The factual milieu in the present case is the same as in the above-cited cases. The plaintiffs in both cases first filed a case for annulment of the mortgage, followed by the case for annulment of the foreclosure proceedings. For this reason, the underlying principle in these previously decided cases must apply equally to the instant case. Thus, the Court completely agrees with the CA's findings that in the event that the court in Civil Case No. 11-116 (annulment of mortgage case) should nullify the Sunyang mortgage, then subsequent proceedings based thereon, including the foreclosure, shall also be nullified. Notably as well, the CA's observation in Civil Case No. 11-1192 (case for annulment of foreclosure and sale) that since the complaint therein repeatedly makes reference to an "unlawful" and "fraudulent" Sunyang mortgage, then the same evidence in Civil Case No. 11-116 will have to be utilized - is well-taken.
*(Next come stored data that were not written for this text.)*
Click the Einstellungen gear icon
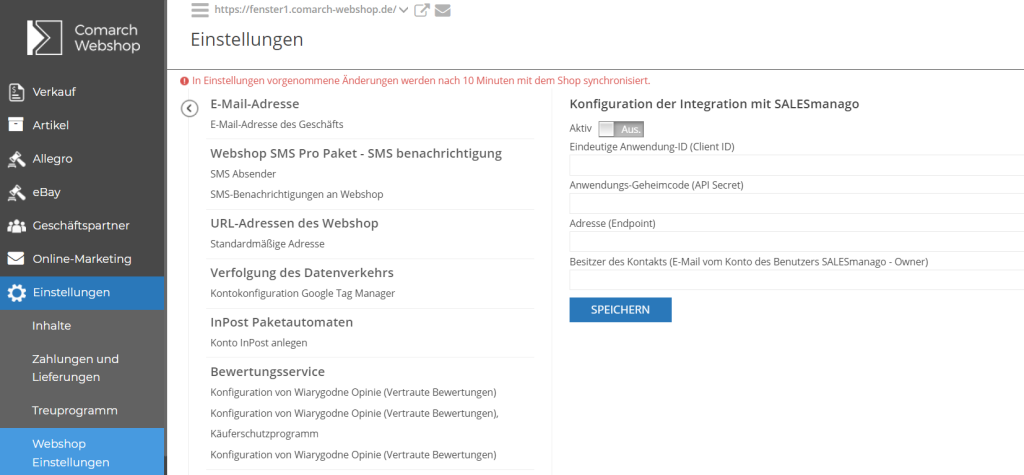Viewport: 1024px width, 475px height. point(16,293)
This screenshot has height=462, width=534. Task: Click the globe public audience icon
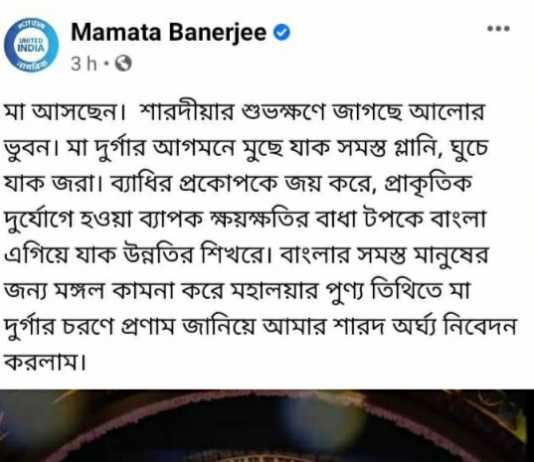click(x=123, y=63)
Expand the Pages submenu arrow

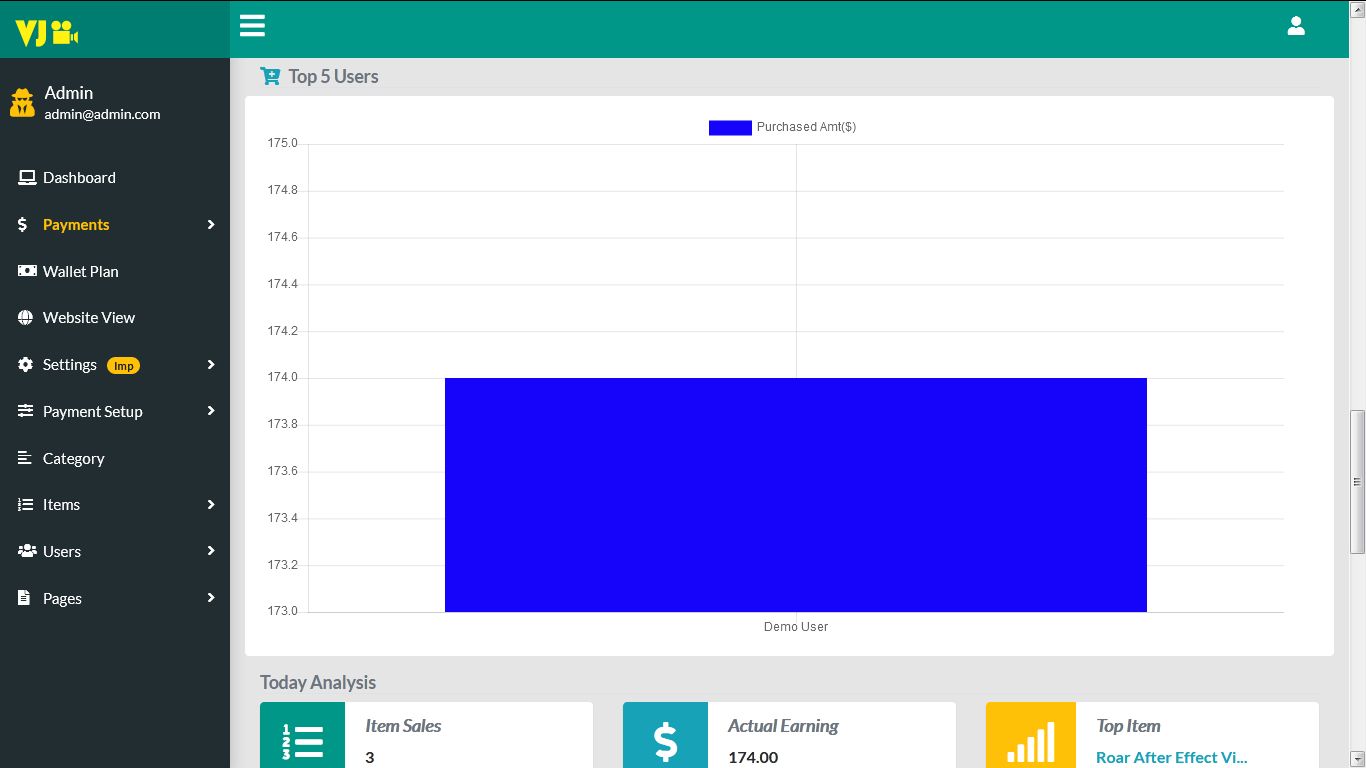point(211,598)
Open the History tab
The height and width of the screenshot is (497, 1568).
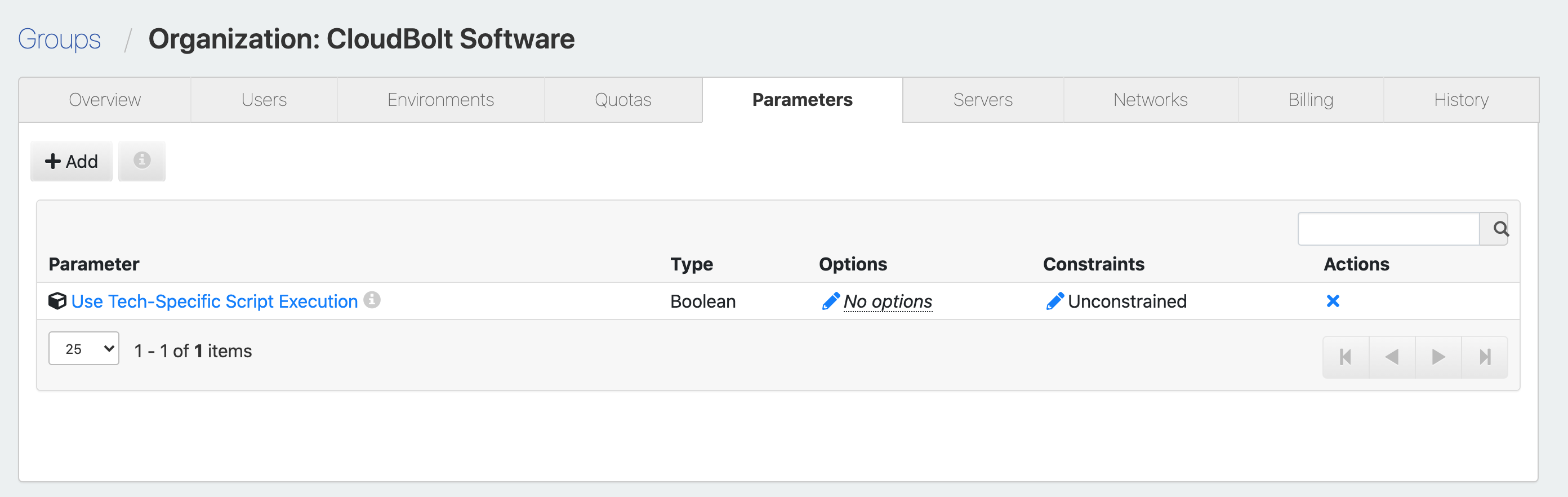[1461, 100]
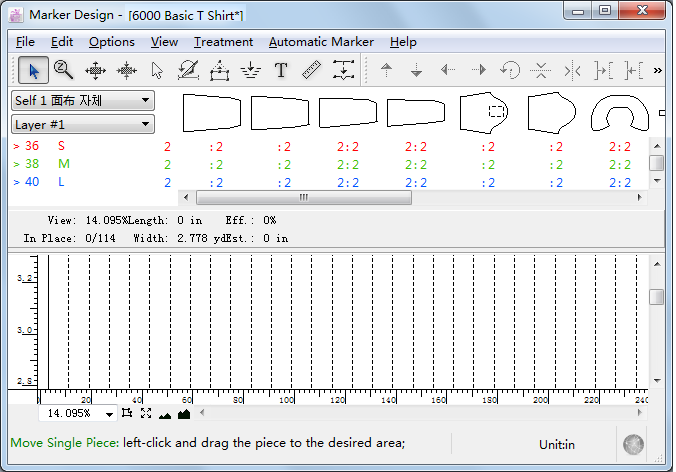Select the white arrow cursor tool
The width and height of the screenshot is (676, 472).
(157, 70)
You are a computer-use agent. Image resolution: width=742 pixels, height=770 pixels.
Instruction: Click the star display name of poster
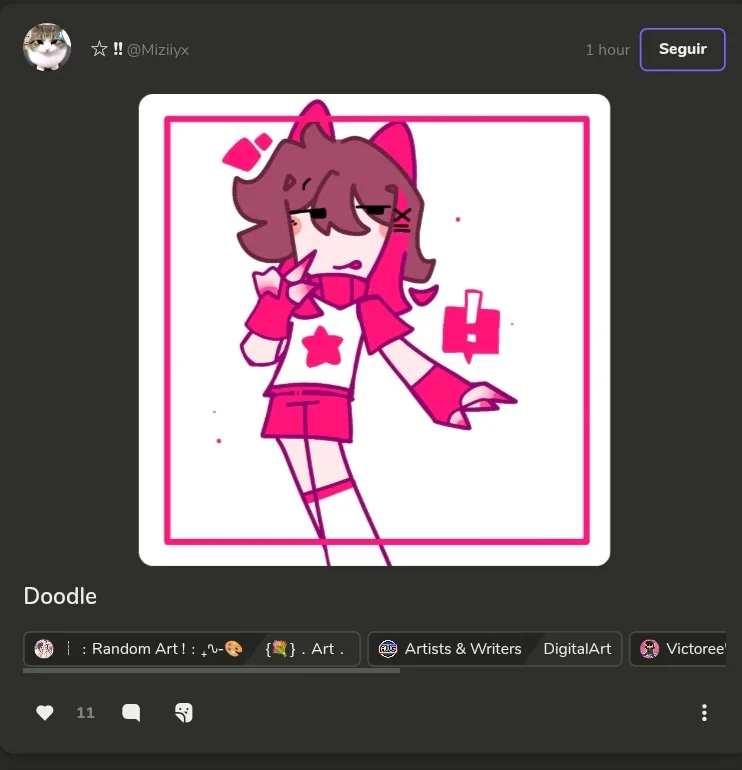point(107,49)
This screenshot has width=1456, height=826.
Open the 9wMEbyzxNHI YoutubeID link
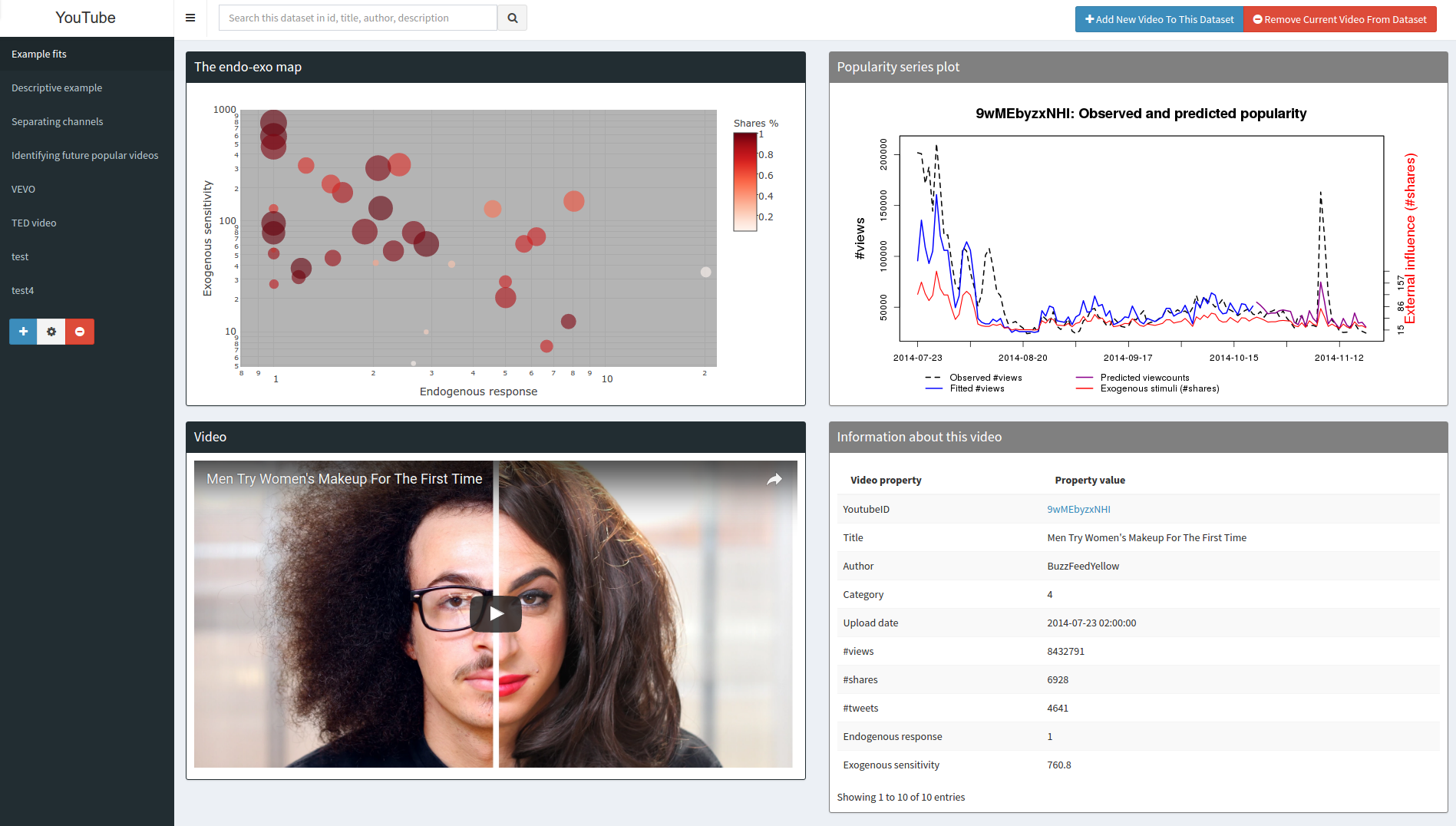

Petitioners maintain that Civil Case No. 11-1192 (case for annulment of foreclosure and sale) is grounded on specific irregularities committed during the foreclosure proceedings. However, their Complaint in said case reiterates the supposed illegality of the Sunyang mortgage, thus presenting the court in said case with the opportunity and temptation to resolve the issue of validity of the mortgage. There is therefore a danger that a decision might be rendered by the court in Civil Case No. 11-1192 that contradicts the eventual ruling in Civil Case No. 11-116, or the annulment of mortgage case.

The rules of procedure are geared toward securing a just, speedy, and inexpensive disposition of every action and proceeding.[23] "Procedural law has its own rationale in the orderly administration of justice, namely, to ensure the effective enforcement of substantive rights by providing for a system that obviates arbitrariness, caprice, despotism, or whimsicality in the settlement of disputes."[24] With these principles in mind, the Court would rather have petitioners try their cause of action in Civil Case No. 11-116, rather than leave the trial court in danger of committing error by issuing a decision or resolving an issue in Civil Case No. 11-1192 that should properly be rendered or resolved by the court trying Civil Case No. 11-116.

WHEREFORE, the Petition is DENIED. The February 28, 2013 Decision and June 28, 2013 Resolution of the Court of Appeals in CA-G.R. SP. No. 126075 are AFFIRMED.

SO ORDERED.

Sereno, C.J., (Chairperson), Leonardo-De Castro, Perlas-Bernabe, and Caguioa, JJ., concur.


[1] Rollo, Vol. I, pp. 3-18.

[2] Id. at 28-38; penned by Associate Justice Franchito N. Diamante and concurred in by Associate Justices Celia C. Librei-Leagogo and Melchor Q. C. Sadang.

[3] Id. at 39-65.

[4] Id. at 24-26

[5] Id. at 196-212.

[6] Id. at 222-231.

[7] Id. at 325.

[8] Id. at 326.

[9] Id. at 268-283.

[10] Id. at 333-335; penned by Presiding Judge Elpidio R. Calis.

[11] Id. at 334-335.

[12] Id. at 336-339.

[13] Id. at 338-339.

[14] Id. at 39-65.

[15] 684 Phil. 391 (2012).

[16] Rollo, pp. 32-37.

[17] Id. at 434-435.

[18] Id. at 385-391.

[19] Id. at 370-381.

[20] Asia United Bank v. Goodland Company, Inc., 660 Phil. 504 (2011).

[21] Id. at 514-515.

[22] Goodland Company Inc. v. Asia United Bank, supra note 15.

[23] RULES OF COURT, Rule 1, Section 6.

[24] Sebastian v. Morales, 445 Phil. 595, 605 (2003).